The mechanics of autophagy were not fully understood until the early 1990s, when Japanese cell biologist Yoshinori Ohsumi completed a series of groundbreaking research on yeast, where he identified autophagy and its important genes. His research established a new theory for how cells recycle their contents and revealed the basic role of autophagy in a variety of physiological functions, including adaptation to fasting and its link to benefits in blood sugar levels, inflammation, weight loss, and lifespan.[3] Ohsumi’s research has won him the Nobel Prize in Medicine in 2016.


Physiology of Autophagy

Autophagy is a balance of cellular functions where misfolded proteins, damaged organelles, and infectious agents are removed from the otherwise healthy cells. The process of autophagy begins with the formation of autophagosome, which then fuses with lysosome that contains enzymes for the degradation of cellular structures.[4]
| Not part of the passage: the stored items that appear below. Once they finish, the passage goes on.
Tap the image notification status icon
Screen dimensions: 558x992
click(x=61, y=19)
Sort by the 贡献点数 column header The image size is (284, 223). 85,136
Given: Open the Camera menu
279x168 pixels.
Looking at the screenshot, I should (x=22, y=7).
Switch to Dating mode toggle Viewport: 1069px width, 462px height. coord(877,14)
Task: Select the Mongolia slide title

Autophagy plays a vital role in creating healthier cells. It is critically acclaimed in many areas of health, including the prevention of several diseases such as cancer, diabetes, autoimmune diseases, infections, and heart diseases. Similar to all the physiological processes, autophagy also declines with advancing age, and the activation of autophagy through various methods helps to improve health and longevity.[5]


What Induces Autophagy?

Autophagy occurs constantly in our body, but there are various stress stimuli that further induce autophagy. These include fasting, calorie restriction, high fat low carb diets, and exercise. Fasting and calorie restriction are considered the optimal mechanism to improve health and longevity. Calorie restriction is usually described as 10-40% reduction in your daily calorie intake that doesn’t affect the recommended nutritional content.[3] On the other hand, in intermittent or extended fasting, a person does not eat at all for certain hours of the day, week, or month.[6]
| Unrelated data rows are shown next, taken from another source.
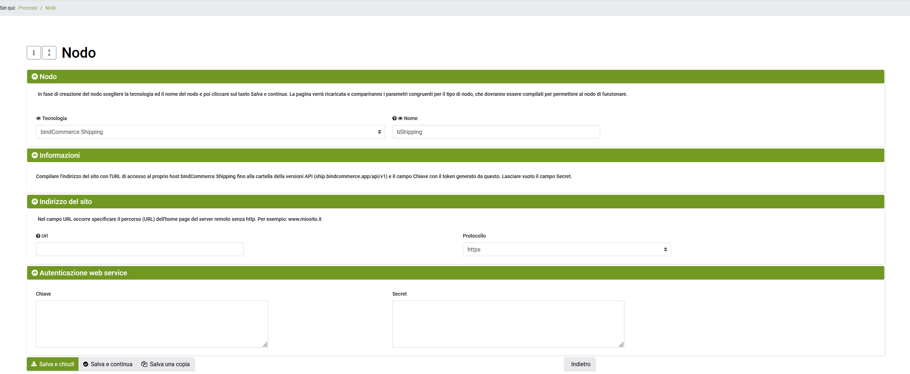Click the eye icon beside Tecnologia label

(39, 119)
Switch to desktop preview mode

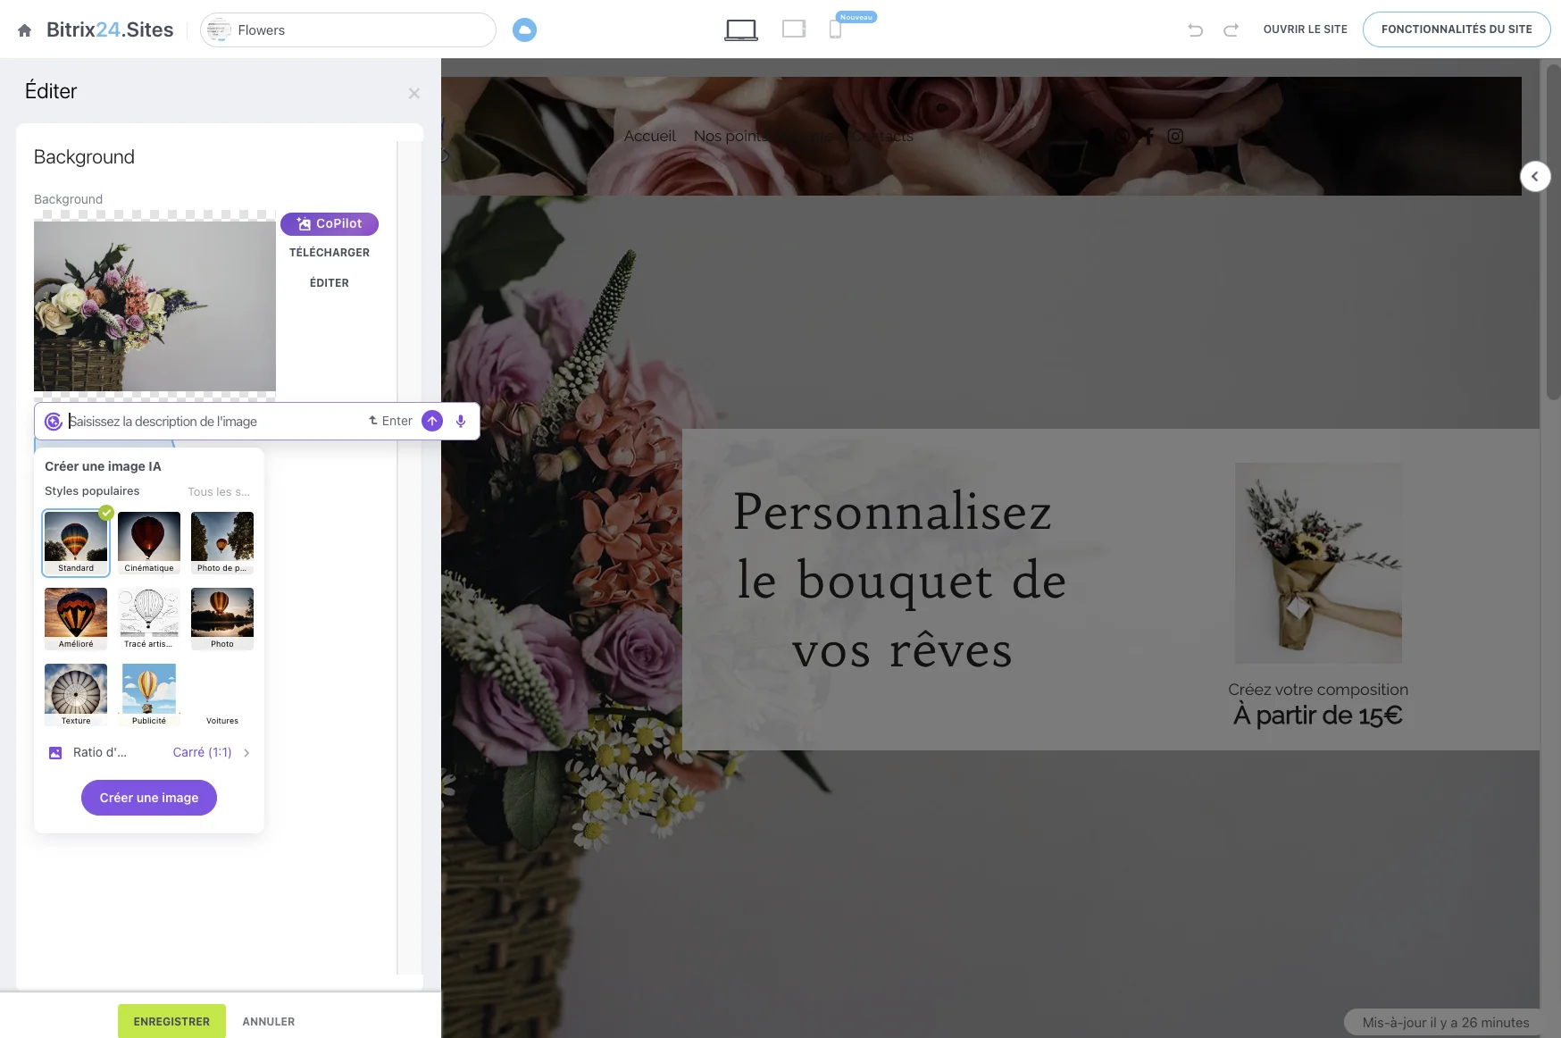[740, 30]
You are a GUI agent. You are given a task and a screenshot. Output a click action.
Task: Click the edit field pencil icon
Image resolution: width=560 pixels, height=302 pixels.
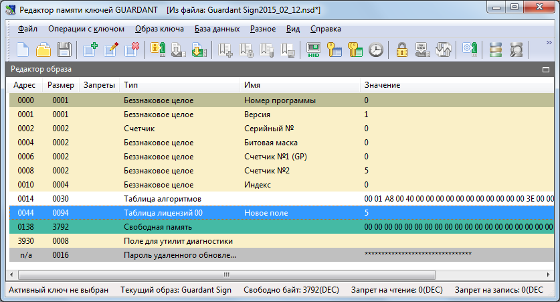pyautogui.click(x=111, y=50)
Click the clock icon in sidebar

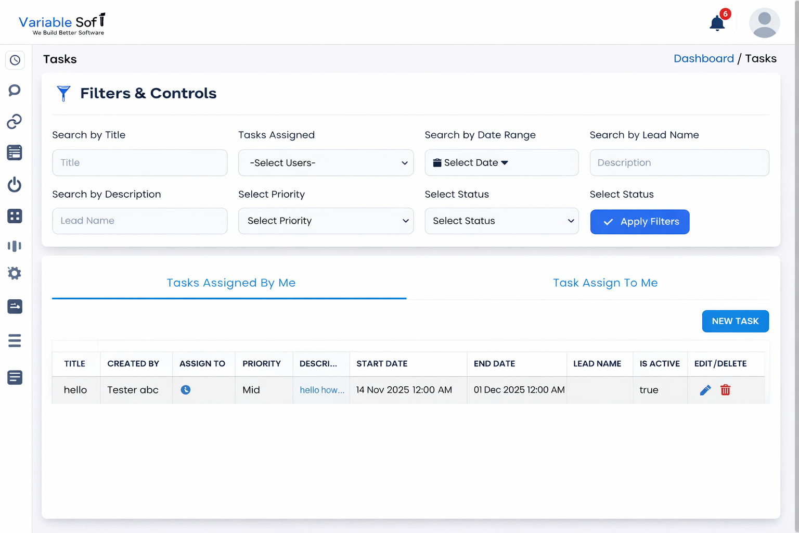pyautogui.click(x=15, y=60)
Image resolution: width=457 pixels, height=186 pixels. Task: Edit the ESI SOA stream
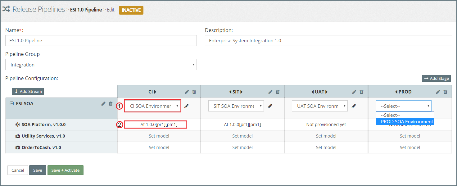pos(103,104)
Although there is still limited data available on effects of nutritional stress-induced autophagy in humans, it has been reported that long-term calorie restriction leads to lifespan extension and better health.

A research in mice indicated that intermittent fasting, or complete food restriction between two meals, induces autophagy in liver, fat, brain, and muscle cells and helps lower blood glucose and lipid levels.[7]


Fasting and Autophagy

Intermittent or extended fasting under supervision has been reported as a healthy method to shed excess weight and improve health. It helps with hormonal balance and induces autophagy. During fasting, the body uses blood glucose followed by the glycogen from the liver. During extended periods of fasting, the body turns to fat for energy, and this stored form of energy is released in the form of ketones.
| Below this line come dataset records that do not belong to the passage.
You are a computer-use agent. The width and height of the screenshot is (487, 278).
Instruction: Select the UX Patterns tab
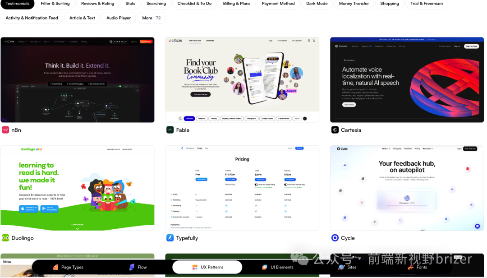207,267
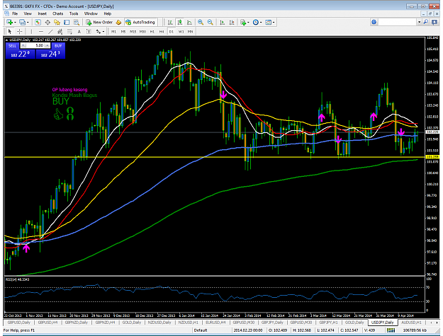Viewport: 443px width, 336px height.
Task: Switch chart to candlesticks display
Action: (x=180, y=22)
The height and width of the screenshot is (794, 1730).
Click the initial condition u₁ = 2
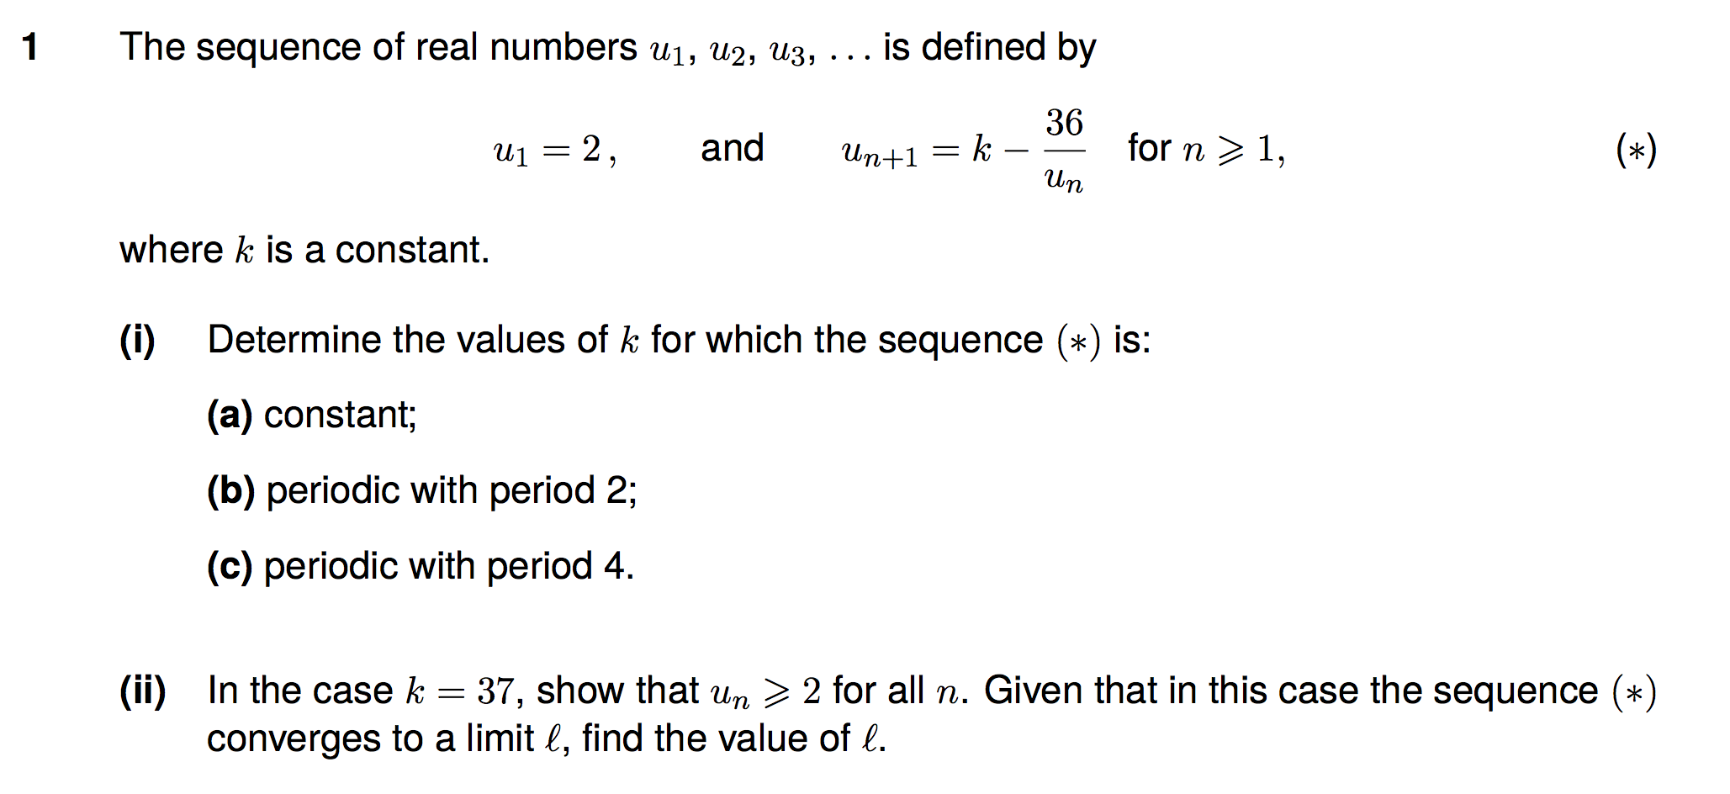553,150
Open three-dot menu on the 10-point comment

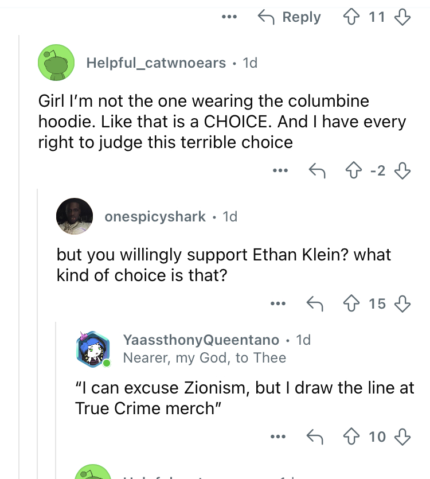point(278,437)
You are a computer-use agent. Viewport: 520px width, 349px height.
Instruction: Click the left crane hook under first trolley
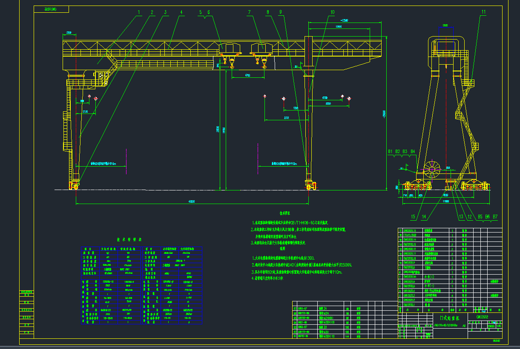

Many studies have reported the advantage of ketones over glucose as they protect brain cells against age-related decline, inhibit cancer developing cells, reduce inflammatory diseases such as arthritis, and help reduce insulin levels to protect against type 2 diabetes.[6]

There is limited data available regarding the optimal length of a fast for autophagy benefits. In a study conducted in 2019, researchers analyzed numerous markers related to longevity, including the expression of the autophagy gene.  A group of 11 overweight adults followed an early time-restricted feeding (eTRF) schedule, which included 10 hours of normal feeding and 14 hours of fasting. This resulted in improved health and longevity outcomes with a 22% increase in the production of the autophagy gene after just four days.[8]

The length of an ideal fast varies with an individual’s health and age. Only a handful of studies have measured the effects of fasting duration on autophagy in humans. The current evidence from the study on mice suggests that fasting anywhere between 18 hours to 4 days will trigger autophagy.[9] As mentioned above, exercise and low carb dietary restriction along with shorter fasts also helps to boost autophagy.[10]


Is Autophagy Healthy or Not?

Too much or too little of anything can be harmful for health. The dysregulation of autophagy can lead to abnormal cell growth or excessive cell death. A halting in physiological autophagy for longer periods can impact cell health and can cause several disorders, including cancer formation. On the contrary, prolonged fasting and overstimulation of autophagy can lead to excessive cell death. According to current research, fasting and calorie restriction are safe ways to induce autophagy, but much more research is required to fully understand the effects of autophagy in humans.[11]